Лео придержал гнедого, остановился рядом, поклонился, позволил себе долгий взгляд, но девица смотрела мимо него равнодушно-надменно, словно он был не более чем один из охотничьих псов, вертевшихся у ног ее лошади. Не лукавила, не пыталась заманить деланной добродетелью – нет, всего лишь послушная дочь благородного отца, строгая, бесстрастная, неразбуженная…

Впрочем, менестрель тут же забыл о ней, ибо среди шума на мгновение различил голос Анастази, и тронул поводья, поворачивая в ее сторону.

Он держался на расстоянии, позади госпожи Фем, Ульрики Хедеркасс и Удо Лантерса, составлявших непременную свиту королевы на каждой охоте. Тянулся за ними, удерживая на перчатке то и дело хлопающего крыльями сокола, желая поймать один-единственный взгляд, поощрительный, дающий надежду на тайное свидание…

Королева же наблюдала за своим любимцем, не замечая ничего вокруг, и лицо ее засияло нетерпением и восторгом, когда под безжалостным ударом упала на землю очередная жертва. Фалькао не пожелал сразу оставить добычу, и тогда молодой сокольничий подманил его на поднятое вабило, а потом, повернувшись к королеве и поклонившись ей, почтительно сказал:

– Ох, он и зол, моя госпожа… А какой удар! Он ведь ее чуть не напополам располосовал…
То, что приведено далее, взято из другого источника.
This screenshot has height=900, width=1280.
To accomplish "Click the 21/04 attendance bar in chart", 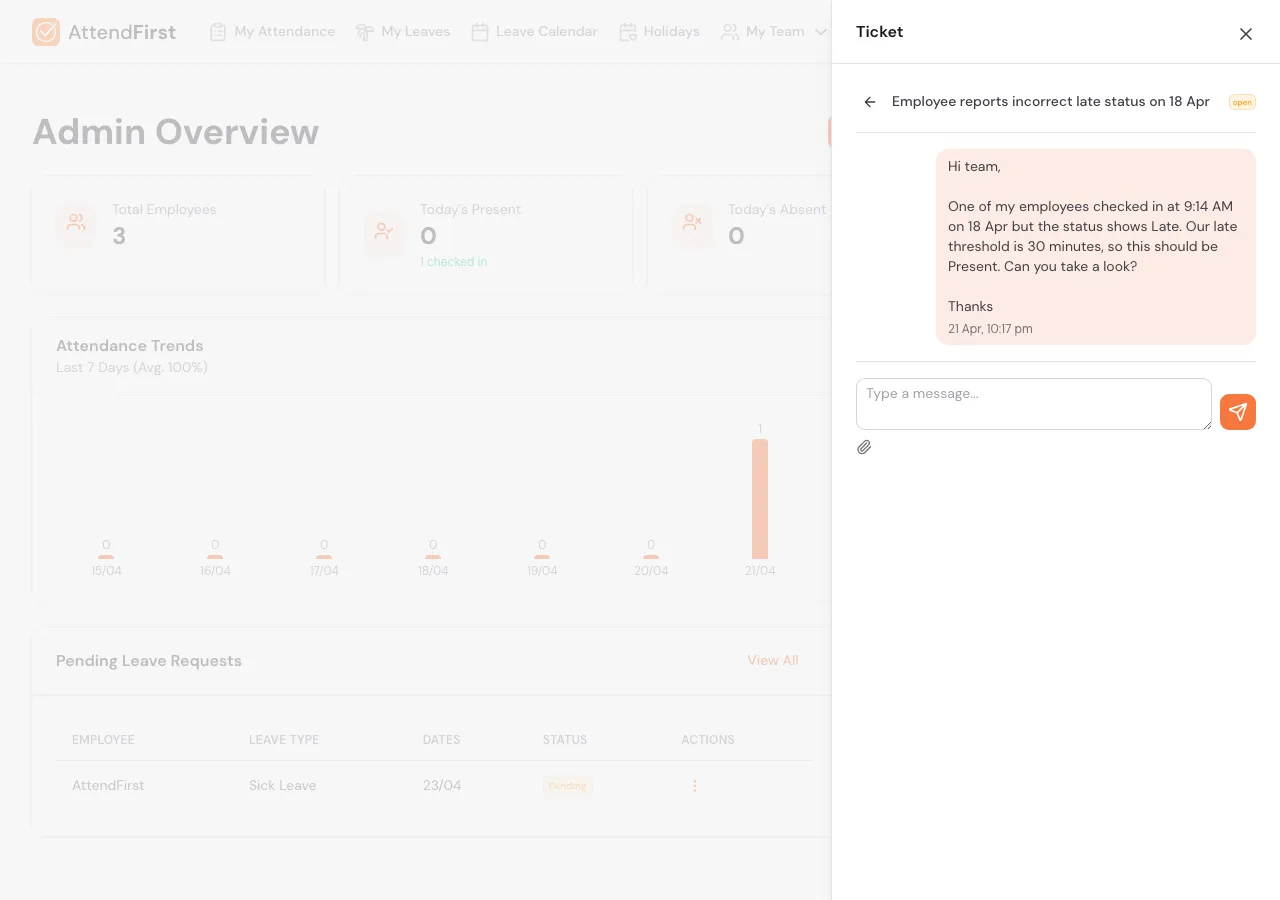I will [x=760, y=499].
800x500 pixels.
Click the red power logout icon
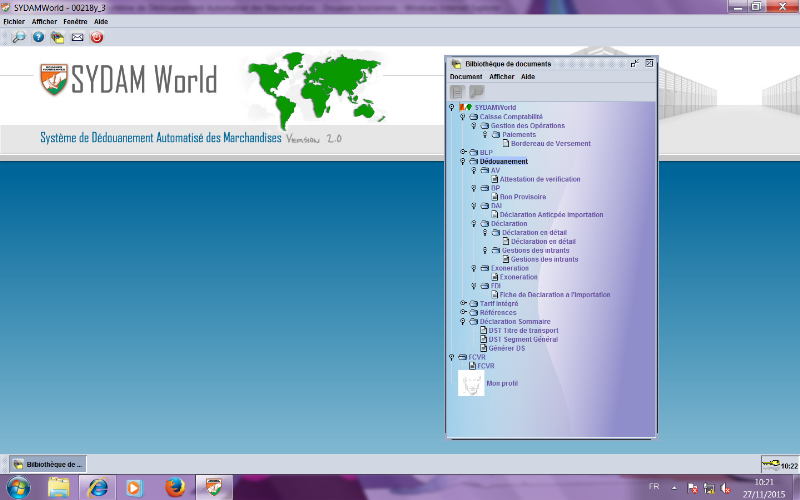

Королева, выслушав, удостоила смелого юношу приветливо-небрежной улыбкой и легким кивком головы, и, когда сокол вновь оказался у нее на руке, легко поцеловала его в спинку, там, где сходились лопатки.

Она смотрела на Фалькао как на смелого рыцаря, достойного восхищения, славного победами и благородством, и Лео пожалел, что этот взгляд предназначается не ему.

– Уж не красавица ли Хедеркасс так увлекла менестреля, что он вот-вот позабудет про королевского сокола? – вполголоса сказал Свен Евгении. Памятуя о недавнем разговоре с королем, он, однако, желал утаить от герцогини истинную причину своего интереса. – Едва появившись при дворе, она смутила уже стольких мужчин!